We’re Busted
Looks like the cat is out of the bag — someone outside the fraternity has figured out that ham radio is an aging hobby…
With the Internet at the cutting edge of communications, amateur radio - the term refers to its noncommercial status, not the skill level of its practitioners - is turning a bit gray. The average age of the 659,000 licensed ham operators in the United States is in the 60s, according to the American Radio Relay League, a national association for enthusiasts, based in Newington, Conn.
The Framingham radio club has about 80 dues-paying members, but "maybe two or three" are younger than 40, said Gordy Bello, the club’s president. "That’s a major concern for us in the hobby. We go to the annual conferences and see the same people, but we’re all a year older."
Amateur radio will never be able to attract enough young people to replace all the oldsters who are going to fade out over the next decade. That fact doesn’t stop clubs and individuals from seeking a solution to the conundrum and I don’t think that it should. Heck, the band on the Titanic continued to play as the big boat slipped beneath the icy waters.
I admire the fortitude of those who stand firm in the fight, but for the most part they have overlooked the most obvious clue of how things like this work:
In the early days of radio, it was the youngsters who first embraced the technology and its possibilities while the older folks came along — grudgingly at first, and then at a faster clip when it became obvious that the field could be made profitable.
It simply doesn’t work the other way around.
Cool is the birthright of youth – and older folks will never be able to convince younger folks that something is cool; it requires youthful self-discovery to become a contagion to a generation.
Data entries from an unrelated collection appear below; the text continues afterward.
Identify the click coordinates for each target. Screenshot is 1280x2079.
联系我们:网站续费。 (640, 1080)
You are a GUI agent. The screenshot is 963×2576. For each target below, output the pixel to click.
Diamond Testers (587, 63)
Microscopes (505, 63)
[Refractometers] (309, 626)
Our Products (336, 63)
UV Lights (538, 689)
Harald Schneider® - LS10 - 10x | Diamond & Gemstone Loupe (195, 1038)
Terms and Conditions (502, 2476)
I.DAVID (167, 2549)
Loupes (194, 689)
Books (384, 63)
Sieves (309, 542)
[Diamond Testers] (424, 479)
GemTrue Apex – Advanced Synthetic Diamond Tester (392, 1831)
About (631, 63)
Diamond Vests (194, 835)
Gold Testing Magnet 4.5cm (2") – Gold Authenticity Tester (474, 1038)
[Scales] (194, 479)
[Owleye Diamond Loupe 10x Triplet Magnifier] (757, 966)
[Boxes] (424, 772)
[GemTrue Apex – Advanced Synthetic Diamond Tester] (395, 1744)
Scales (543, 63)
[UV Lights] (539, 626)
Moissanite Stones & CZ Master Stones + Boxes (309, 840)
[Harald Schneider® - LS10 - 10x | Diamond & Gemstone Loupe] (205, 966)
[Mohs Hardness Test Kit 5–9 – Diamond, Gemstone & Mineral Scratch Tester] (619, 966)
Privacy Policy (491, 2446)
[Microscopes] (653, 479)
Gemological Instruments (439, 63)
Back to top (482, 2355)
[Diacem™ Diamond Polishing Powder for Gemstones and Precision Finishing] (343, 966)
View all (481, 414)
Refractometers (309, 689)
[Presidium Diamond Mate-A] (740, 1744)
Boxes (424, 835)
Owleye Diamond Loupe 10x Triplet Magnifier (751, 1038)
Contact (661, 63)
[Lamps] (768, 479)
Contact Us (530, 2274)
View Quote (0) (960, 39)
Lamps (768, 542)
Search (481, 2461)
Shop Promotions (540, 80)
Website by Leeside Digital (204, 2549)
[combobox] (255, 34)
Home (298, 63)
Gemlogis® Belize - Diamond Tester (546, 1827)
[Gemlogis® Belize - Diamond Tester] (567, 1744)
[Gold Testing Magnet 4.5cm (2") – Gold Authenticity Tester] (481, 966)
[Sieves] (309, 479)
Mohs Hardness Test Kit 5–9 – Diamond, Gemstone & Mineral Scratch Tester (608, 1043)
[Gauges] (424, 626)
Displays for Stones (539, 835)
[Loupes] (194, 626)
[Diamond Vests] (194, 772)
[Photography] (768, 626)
Any possible solution will require recognition of this keystone principle.

There is a “Final Solution” That is obvious.
The FCC should adopt a policy of benign neglect until such time as the spectrum has better use.The myth of the ham radio “service” like the league will die naturally on the vine. Let evolve what may from the remaining RF hobbiests. The possibilities are astounding!
This is natural selection at work. It is glacial in pace, yet as the SK roles grow, the death of what was Ham radio will come into focus.
Bring it on.
mike/wa4d
4 Oct 08 at 9:57 am
So, what exactly are you saying Jeff? It’s all over because the youth are not embracing two-way radio?
I disagree.
Let them go. They’re a hopeless cause when it comes to two way radio (notice I said two-way radio not two way computer. Computers are not radios as much as the ham geek squad wants us to believe).
Our youth are not attracted to two-way radio. That doesn’t mean we should give up growing the hobby. Just give up on the youth. They hear a different drummer. Let them have their own hobbies. Let them type and text their way into oblivion.
Let’s try to attract the millions of baby boomers that are retiring and will be just sitting at home listening to their wife nagging at them to fix something. They’ll soon realize that by retiring they have become worthless to society and with two-way radio they can become contributors again.
I have no desire to go after the young two-way computer geeks and try to convert them. It’s a waste of time, and at 58 years of age, I don’t have much time left.